「デバイスの暗号化」と「BitLockerドライブ暗号化」の違い

Question

私は、Windows 10 Home 32ビットのタブレットをテキトーに使っています。

テキトー、というのは、クリーンインストールの確認や、基本機能の確認などをするのに使用していて、アプリケーションのインストールやデータの保存などはほとんどしていない、という意味です。

で、このWindows 10タブレットは、「デバイスの暗号化」がデフォルトでオンになります。

Windows 10をクリーンインストールしてもオンになるので、どこかのHW構成か機能の有無をOSが識別しているのでしょう。

もう少し細かく言うと、「コマンドプロンプト」で「powercfg /batteryreport」を実行することで生成される「battery-report.html」に「CONNECTED STANDBY Supported」と記録されるのですが、どこかでこれを判断しているのだと思います。

で、ここからが本題なのですが、この「デバイスの暗号化」がデフォルトでオンになる機種は、ユーザーが気付かないままシステムドライブが暗号化されて、Microsoftアカウントの情報にBitlockerの「回復キー」が保存されます。

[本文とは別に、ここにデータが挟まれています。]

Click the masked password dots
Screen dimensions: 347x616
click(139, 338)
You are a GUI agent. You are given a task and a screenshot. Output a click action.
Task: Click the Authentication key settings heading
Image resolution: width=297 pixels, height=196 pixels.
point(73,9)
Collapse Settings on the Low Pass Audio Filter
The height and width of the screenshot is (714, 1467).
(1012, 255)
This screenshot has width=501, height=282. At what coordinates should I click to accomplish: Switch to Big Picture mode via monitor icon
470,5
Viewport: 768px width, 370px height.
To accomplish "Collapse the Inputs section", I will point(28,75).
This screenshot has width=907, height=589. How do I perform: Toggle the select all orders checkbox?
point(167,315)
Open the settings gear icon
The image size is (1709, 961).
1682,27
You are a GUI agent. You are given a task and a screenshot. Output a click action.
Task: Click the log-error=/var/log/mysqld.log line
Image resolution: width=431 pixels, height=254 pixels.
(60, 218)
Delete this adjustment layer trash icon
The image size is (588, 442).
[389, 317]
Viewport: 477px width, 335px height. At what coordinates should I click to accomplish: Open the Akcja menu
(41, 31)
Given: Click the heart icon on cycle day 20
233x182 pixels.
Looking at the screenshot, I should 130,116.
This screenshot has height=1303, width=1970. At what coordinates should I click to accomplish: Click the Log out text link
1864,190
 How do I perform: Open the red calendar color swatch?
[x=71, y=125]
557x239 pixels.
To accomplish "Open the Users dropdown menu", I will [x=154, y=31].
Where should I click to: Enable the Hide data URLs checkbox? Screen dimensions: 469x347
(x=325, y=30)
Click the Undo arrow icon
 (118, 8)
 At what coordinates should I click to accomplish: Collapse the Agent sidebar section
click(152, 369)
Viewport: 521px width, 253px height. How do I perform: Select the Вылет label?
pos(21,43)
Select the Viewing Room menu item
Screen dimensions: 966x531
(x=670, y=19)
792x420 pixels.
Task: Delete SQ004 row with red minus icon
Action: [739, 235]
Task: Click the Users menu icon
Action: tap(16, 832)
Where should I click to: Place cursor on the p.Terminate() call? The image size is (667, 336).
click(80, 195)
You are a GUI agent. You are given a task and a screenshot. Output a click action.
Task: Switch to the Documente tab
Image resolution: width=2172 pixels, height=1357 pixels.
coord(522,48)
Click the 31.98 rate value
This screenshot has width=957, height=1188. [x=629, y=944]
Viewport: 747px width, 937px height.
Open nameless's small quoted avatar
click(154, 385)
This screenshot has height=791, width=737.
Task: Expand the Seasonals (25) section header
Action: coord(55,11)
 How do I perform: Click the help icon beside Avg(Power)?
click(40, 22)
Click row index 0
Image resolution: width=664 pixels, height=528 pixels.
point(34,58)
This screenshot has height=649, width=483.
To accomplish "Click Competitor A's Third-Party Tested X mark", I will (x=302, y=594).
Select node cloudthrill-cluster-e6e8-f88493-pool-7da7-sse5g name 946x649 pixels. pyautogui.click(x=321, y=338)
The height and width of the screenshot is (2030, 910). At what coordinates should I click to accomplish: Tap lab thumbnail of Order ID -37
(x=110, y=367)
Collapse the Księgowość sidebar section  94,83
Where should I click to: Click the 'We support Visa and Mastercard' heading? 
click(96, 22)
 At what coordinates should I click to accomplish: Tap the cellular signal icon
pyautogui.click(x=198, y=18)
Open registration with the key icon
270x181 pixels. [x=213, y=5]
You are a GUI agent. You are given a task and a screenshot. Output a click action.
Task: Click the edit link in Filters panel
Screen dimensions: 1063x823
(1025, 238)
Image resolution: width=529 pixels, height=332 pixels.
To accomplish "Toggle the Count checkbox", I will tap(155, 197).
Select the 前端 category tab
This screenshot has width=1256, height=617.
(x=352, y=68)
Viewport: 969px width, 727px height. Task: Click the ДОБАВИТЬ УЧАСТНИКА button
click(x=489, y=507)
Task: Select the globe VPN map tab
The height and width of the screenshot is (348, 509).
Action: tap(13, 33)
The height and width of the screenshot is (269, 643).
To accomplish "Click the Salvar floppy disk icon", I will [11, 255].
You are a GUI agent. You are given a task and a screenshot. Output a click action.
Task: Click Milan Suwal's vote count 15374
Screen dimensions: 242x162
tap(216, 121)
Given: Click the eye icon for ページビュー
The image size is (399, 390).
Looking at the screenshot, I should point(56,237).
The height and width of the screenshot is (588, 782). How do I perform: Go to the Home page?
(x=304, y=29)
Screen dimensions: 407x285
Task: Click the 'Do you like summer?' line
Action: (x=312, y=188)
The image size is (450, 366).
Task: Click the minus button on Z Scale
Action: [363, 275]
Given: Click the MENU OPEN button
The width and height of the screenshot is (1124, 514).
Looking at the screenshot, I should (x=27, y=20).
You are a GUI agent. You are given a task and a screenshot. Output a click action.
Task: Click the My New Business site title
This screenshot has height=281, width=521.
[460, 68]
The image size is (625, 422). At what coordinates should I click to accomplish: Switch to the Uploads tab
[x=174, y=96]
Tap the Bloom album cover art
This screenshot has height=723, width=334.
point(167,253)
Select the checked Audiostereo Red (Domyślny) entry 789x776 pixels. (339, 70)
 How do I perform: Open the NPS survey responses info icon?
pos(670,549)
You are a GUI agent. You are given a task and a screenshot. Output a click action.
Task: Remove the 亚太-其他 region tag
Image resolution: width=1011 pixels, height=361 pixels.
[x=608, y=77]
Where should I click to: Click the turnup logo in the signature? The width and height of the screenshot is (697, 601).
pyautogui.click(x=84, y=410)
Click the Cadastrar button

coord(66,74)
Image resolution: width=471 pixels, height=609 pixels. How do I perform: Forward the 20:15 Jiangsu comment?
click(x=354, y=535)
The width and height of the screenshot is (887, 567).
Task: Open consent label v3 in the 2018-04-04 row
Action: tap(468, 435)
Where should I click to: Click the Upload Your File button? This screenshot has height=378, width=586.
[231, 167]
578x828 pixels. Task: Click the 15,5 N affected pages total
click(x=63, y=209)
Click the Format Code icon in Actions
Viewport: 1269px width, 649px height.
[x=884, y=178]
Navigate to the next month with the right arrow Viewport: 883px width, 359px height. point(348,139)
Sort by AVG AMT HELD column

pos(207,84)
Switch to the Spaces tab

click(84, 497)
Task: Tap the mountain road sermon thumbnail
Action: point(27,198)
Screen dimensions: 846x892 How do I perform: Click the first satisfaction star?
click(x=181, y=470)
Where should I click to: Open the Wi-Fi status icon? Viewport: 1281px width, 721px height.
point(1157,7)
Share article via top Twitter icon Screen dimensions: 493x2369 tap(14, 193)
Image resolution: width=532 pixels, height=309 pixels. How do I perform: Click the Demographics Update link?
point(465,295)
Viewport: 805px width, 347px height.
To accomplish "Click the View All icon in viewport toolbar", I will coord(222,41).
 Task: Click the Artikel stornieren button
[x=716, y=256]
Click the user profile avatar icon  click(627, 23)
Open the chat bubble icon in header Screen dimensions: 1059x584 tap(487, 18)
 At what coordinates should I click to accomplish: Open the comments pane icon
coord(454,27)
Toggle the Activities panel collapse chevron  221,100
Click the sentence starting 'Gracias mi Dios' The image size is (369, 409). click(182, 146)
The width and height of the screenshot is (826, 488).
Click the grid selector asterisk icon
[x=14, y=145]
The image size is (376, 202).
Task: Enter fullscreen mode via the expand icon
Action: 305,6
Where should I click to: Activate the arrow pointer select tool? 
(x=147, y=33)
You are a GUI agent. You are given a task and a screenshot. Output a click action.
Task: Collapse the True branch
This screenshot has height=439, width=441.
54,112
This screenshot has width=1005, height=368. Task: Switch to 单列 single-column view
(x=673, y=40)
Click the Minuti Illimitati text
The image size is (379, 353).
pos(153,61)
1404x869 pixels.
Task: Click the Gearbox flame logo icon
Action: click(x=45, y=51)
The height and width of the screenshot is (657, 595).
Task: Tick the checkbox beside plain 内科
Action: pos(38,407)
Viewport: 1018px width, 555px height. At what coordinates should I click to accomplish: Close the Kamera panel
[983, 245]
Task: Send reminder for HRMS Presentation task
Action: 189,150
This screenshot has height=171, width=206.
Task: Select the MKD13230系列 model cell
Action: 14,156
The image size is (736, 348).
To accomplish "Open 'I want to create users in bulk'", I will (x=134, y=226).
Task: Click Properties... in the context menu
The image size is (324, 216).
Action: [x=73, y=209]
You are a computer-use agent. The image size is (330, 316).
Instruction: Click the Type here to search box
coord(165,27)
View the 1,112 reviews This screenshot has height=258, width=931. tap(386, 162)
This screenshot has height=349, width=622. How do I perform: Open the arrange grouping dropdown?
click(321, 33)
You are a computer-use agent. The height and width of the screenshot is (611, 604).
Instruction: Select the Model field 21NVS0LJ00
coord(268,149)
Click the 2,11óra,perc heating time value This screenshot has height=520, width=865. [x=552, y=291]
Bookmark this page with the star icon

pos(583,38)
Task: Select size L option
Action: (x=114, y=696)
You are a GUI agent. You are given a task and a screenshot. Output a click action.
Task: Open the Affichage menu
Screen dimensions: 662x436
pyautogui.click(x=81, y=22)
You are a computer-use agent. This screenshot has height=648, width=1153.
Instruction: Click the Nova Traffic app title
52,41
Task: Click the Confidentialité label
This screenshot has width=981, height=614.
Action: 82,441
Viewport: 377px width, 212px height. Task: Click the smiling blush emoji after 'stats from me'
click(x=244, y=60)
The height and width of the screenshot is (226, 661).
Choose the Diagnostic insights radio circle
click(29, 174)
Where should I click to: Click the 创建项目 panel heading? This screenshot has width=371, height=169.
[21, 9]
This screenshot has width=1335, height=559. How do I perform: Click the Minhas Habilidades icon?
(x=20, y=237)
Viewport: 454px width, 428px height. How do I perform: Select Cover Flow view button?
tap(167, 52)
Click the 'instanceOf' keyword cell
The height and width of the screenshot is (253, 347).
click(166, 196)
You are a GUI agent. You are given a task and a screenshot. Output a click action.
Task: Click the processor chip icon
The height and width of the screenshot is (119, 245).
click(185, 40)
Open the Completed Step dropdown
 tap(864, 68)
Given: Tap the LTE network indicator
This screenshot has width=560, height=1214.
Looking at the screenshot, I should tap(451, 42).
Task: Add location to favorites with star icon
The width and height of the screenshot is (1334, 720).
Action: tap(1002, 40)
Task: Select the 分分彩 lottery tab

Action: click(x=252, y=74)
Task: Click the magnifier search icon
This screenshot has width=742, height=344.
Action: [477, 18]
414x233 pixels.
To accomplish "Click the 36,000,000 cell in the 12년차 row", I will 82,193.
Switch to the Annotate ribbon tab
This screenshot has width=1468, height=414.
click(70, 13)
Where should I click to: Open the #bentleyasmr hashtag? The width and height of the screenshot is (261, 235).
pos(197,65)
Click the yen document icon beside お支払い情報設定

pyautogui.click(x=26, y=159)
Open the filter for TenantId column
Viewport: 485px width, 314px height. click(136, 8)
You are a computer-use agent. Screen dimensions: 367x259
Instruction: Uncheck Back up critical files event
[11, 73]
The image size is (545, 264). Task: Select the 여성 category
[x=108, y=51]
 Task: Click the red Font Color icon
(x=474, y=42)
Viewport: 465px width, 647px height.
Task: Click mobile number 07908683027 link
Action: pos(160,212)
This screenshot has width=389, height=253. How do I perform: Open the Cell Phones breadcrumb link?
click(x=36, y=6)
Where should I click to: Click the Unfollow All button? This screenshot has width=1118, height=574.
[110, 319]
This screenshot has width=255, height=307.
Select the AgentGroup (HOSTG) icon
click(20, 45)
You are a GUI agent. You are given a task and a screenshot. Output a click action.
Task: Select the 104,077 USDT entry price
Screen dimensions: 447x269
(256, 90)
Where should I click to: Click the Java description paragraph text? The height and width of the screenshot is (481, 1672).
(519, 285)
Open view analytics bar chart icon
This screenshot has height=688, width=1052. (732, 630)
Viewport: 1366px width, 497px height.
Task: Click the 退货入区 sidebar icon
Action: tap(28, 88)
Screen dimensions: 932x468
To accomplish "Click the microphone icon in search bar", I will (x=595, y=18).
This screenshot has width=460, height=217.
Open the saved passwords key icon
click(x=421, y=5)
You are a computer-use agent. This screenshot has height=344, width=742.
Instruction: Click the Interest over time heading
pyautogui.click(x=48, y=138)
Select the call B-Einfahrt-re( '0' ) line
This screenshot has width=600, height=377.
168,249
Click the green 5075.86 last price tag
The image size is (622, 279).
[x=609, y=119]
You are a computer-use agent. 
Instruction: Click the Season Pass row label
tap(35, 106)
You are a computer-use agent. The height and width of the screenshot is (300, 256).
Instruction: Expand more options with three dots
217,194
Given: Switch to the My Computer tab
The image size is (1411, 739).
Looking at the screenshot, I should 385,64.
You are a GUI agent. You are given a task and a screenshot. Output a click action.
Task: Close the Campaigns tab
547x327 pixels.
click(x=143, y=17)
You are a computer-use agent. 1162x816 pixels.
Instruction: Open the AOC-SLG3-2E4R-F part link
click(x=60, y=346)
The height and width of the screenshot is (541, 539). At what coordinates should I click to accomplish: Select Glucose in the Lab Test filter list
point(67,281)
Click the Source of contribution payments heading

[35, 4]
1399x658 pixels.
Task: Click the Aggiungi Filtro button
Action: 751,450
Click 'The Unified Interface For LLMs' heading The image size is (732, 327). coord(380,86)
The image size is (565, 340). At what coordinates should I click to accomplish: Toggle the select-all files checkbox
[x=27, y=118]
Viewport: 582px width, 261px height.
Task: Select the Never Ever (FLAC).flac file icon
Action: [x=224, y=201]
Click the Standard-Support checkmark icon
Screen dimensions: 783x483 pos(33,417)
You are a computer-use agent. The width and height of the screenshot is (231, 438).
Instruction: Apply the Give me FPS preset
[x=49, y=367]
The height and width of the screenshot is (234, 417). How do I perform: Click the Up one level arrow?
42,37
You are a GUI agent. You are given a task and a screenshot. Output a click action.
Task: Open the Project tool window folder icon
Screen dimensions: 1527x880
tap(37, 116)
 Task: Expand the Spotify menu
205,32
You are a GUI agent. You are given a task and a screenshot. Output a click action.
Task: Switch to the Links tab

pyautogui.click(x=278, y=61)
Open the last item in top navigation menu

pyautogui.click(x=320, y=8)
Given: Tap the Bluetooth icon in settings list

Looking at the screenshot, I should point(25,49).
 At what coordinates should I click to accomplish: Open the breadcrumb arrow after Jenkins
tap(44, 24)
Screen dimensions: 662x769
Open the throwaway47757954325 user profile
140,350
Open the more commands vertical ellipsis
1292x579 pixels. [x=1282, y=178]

これが、何かのきっかけで起動時にBitlockerの「回復キー」を求められ、それを入力しないと起動しなくなってしまう場合があるようです。

恐らくですが、例えばTPMがクリアされるような処理が行われた場合はそうなるだろうと思います。

この場合、ユーザは「暗号化している」という意識が無いので、「回復キー」が何なのかも判らず、Microsoftアカウントで確認できることも判らず、中のデータを捨てて初期化せざるを得ないことになったりします。

ただ「TPMのクリア」を意図的に行うことはそうそう無いでしょうから、何故このような状態に陥るのかが、判らないのです。

もし、このような現象に遭遇した覚えのある方がいたら、どんなきっかけでBitLockerの回復キーを求められるようになったのか、教えていただけますでしょうか。

※参考URL

デバイスの暗号化をオフ（無効）にする方法を教えてください。

Answer 1

1. Microsoftアカウントを利用してログインしていてTPMがある場合に、ハードウェアの構成変更を検出すると、BitLockerが自動的に有効になることがある。
2. ActiveDirectryの管理下になく、ローカルアカウントを利用している場合には、BitLockerが自動的に有効になることはない。
3. シャットダウン処理を経ないで、電源ダウンが行われた場合にBitlockerの「回復キー」の入力を求められることがある。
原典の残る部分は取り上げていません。